CLEVELAND — Cleveland
PRESIDENT BUSH'S health problem is a forceful reminder that politics is not a scientific exercise. There are too many variables.
At this point, no one can know how the president's medical problem will affect, if at all, his plans for a second term. But the political lesson is already clear: The equation can change overnight.
It is a lesson the Democrats should take seriously before they throw in the towel on the 1992 presidential campaign, as so many of them seem willing to do as they read the Bush approval ratings in the opinion polls.
Democrats like those who gathered here for the Democratic Leadership Council's convention are enjoying the revived speculation about the future of Vice President Dan Quayle. Prominent DLC leaders such as Govs. Bill Clinton of Arkansas and L. Douglas Wilder of Virginia argued that the episode would focus new attention on the question of whether Bush had chosen the man best qualified to succeed him if that became necessary.
And political professionals speculated that the situation could cause continuing tensions among Republicans, many of whom privately would prefer a stronger vice presidential candidate in 1992. Democrats have visions of the president being obliged to throw Quayle over the side despite his renewed assurances of satisfaction with him.
The Democrats may be kidding themselves. The Quayle issue boiled for three weeks after he was chosen at New Orleans in 1988. By the time the campaign ended, however, there was no evidence in the polling data or results that the choice had done Bush any political damage.

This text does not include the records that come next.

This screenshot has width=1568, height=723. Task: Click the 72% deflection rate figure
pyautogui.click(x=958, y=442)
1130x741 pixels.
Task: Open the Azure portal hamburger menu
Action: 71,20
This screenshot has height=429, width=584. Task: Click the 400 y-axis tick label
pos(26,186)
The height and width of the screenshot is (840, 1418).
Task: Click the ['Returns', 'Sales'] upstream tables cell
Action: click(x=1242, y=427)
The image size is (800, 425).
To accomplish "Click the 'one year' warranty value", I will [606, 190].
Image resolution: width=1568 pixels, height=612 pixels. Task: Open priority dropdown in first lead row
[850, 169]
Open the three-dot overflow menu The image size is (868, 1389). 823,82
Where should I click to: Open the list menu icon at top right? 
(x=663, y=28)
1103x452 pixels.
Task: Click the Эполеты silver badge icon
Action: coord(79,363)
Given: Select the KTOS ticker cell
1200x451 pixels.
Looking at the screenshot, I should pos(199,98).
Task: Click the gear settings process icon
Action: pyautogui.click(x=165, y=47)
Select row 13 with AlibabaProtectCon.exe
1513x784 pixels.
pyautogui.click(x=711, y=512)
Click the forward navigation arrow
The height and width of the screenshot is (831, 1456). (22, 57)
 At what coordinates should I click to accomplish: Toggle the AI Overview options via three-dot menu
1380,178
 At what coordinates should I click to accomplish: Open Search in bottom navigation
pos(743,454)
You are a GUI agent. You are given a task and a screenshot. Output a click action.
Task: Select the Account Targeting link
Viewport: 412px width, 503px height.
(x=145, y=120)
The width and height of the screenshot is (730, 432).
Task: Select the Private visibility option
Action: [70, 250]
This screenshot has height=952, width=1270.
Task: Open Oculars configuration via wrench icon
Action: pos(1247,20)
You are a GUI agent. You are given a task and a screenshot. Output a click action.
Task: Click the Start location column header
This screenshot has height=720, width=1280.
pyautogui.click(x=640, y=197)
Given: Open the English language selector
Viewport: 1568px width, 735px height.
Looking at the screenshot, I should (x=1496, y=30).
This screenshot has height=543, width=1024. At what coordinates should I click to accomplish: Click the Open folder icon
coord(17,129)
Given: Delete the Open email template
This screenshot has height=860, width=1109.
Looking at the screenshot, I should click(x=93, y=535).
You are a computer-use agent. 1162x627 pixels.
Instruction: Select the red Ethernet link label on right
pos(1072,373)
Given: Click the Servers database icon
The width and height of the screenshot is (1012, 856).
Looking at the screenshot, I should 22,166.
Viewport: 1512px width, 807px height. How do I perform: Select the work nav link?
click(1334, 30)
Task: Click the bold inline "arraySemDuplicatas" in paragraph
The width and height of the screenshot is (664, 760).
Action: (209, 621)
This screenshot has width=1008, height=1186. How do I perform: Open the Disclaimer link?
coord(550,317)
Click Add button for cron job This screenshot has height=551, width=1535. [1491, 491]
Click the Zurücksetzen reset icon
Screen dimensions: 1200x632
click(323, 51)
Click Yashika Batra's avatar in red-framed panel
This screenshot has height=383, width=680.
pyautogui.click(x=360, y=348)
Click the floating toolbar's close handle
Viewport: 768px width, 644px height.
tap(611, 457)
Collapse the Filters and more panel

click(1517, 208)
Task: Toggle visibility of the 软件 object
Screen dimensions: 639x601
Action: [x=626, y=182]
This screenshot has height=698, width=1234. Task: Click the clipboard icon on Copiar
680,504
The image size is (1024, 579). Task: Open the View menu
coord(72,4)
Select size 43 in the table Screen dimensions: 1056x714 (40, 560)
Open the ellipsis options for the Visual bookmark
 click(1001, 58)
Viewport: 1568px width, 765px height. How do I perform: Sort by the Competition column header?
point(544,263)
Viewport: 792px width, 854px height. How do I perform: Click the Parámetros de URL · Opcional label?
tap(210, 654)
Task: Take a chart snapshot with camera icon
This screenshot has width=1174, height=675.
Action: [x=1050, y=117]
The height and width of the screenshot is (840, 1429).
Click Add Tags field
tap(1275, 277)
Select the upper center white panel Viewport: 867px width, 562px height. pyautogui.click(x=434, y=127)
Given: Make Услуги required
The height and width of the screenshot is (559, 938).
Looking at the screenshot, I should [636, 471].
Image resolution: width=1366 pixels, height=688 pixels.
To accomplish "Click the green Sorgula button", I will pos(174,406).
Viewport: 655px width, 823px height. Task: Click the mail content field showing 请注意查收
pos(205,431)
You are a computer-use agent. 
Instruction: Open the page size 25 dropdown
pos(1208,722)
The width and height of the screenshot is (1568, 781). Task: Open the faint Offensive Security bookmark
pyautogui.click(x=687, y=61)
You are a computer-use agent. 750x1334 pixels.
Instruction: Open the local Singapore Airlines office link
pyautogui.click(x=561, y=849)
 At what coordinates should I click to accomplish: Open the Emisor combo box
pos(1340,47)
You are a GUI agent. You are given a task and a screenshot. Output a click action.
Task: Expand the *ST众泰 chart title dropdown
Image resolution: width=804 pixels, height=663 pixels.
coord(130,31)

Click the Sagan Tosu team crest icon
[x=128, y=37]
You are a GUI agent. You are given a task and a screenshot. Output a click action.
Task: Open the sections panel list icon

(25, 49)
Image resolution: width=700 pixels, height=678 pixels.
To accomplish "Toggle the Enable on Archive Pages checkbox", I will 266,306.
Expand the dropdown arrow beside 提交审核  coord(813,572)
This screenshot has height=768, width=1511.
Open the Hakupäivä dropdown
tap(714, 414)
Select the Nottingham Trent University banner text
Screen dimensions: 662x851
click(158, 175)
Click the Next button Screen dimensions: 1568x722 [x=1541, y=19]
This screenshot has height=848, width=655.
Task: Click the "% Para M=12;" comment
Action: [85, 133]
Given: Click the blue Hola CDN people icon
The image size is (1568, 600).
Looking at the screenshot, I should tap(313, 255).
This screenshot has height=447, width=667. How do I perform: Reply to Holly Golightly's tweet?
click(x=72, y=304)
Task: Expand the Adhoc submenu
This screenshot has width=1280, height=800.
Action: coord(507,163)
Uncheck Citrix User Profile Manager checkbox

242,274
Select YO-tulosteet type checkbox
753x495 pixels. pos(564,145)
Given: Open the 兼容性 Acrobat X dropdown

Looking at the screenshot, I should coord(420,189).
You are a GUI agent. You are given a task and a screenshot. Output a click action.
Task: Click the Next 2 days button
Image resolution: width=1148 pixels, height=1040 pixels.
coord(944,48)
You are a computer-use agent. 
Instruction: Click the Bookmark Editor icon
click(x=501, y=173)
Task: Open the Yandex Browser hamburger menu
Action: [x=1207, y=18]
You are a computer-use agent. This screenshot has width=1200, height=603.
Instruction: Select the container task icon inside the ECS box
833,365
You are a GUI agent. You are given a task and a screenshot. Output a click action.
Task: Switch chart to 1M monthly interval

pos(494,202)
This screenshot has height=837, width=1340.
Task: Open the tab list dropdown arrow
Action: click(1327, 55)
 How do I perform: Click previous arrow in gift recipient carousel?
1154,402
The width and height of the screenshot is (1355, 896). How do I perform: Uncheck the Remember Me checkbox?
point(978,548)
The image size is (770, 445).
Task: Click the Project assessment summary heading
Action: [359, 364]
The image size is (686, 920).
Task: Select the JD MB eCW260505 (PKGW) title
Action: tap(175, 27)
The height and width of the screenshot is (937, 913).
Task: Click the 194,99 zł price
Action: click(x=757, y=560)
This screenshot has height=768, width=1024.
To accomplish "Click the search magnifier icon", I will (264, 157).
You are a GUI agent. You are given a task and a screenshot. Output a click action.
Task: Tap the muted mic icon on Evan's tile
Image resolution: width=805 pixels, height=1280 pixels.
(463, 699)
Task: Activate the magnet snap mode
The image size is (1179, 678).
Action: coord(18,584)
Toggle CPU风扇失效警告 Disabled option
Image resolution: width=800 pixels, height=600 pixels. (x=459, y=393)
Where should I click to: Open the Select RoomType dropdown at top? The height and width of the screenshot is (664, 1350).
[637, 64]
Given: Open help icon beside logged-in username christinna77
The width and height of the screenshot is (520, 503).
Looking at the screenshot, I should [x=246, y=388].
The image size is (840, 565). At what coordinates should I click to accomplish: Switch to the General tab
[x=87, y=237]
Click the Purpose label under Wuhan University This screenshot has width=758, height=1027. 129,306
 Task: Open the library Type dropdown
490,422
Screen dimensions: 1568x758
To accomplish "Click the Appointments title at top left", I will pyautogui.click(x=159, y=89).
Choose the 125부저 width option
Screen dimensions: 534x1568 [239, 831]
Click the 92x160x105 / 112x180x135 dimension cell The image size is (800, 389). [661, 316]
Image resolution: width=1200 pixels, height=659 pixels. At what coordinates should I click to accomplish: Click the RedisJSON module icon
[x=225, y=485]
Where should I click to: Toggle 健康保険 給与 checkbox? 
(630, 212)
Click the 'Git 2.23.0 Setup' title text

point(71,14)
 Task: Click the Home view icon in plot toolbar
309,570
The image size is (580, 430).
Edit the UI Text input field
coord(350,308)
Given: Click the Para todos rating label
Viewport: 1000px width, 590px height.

Thus, one possibility is that Bush will continue in robust good health and the Quayle question will fade from the dialogue long before the 1992 campaign begins in earnest. On the other hand, if Bush's health problems persist, there could be legitimate questions not just about Quayle but about whether the president will seek a second term. So the first imperative for the Democrats probably should be putting themselves into a position where they can deal with such circumstances.
That clearly is not the case today. The only declared candidate for the Democratic nomination is Paul Tsongas, a one-term senator from Massachusetts who has had health problems of his own. The only others actively testing the waters are Wilder, George S. McGovern, who was buried under a landslide for Richard M. Nixon 20 years ago, and Jesse Jackson, whose de facto campaign is always with us.
Meanwhile, such potentially heavy candidates as House Majority Leader Richard Gephardt, Sens. Sam Nunn of Georgia, Lloyd Bentsen of Texas, Bill Bradley of New Jersey and Jay Rockefeller of West Virginia are standing aloof, in some cases apparently waiting for just the right moment in 1992.
The result is that there are only two candidates considered to have any real winning potential who seem to be sending positive signals, Sen. Albert Gore Jr. of Tennessee and Gov. Mario Cuomo of New York. And each of them has heavy political baggage within the party -- suspicion of Gore among liberal activists and a consensus among more conservative Democrats that Cuomo is just the kind of northeastern liberal who cannot win.
And, as the bickering here over meaningless resolutions by the DLC illustrates, the Democratic Party is something less than a cohesive force capable of confronting the Republicans in the White House with either consistent criticism or a coherent alternative. It is not even a party prepared to take advantage of changed circumstances when they arise.
Bush's medical condition is not the only variable that could make the campaign appear a great deal different at any time. At the moment, there is little weight being given to allegations that the 1980 Reagan-Bush campaign tried to make a secret deal with Iran to hold U.S. hostages until after the election. But there is at least enough smoke so that some further investigations are likely. The economy continues to be a more stubborn problem than the administration expected. Some of the luster is being rubbed off the success of Desert Storm by continuing problems in the Middle East.
Assuming his medical problems are as fleeting and minimal as the first reports have indicated, President Bush will be a formidable incumbent in the 1992 campaign. The Democrats would be foolish to proceed on any other assumption. But they would be equally foolish if they failed to recognize that the whole political word can be transformed overnight.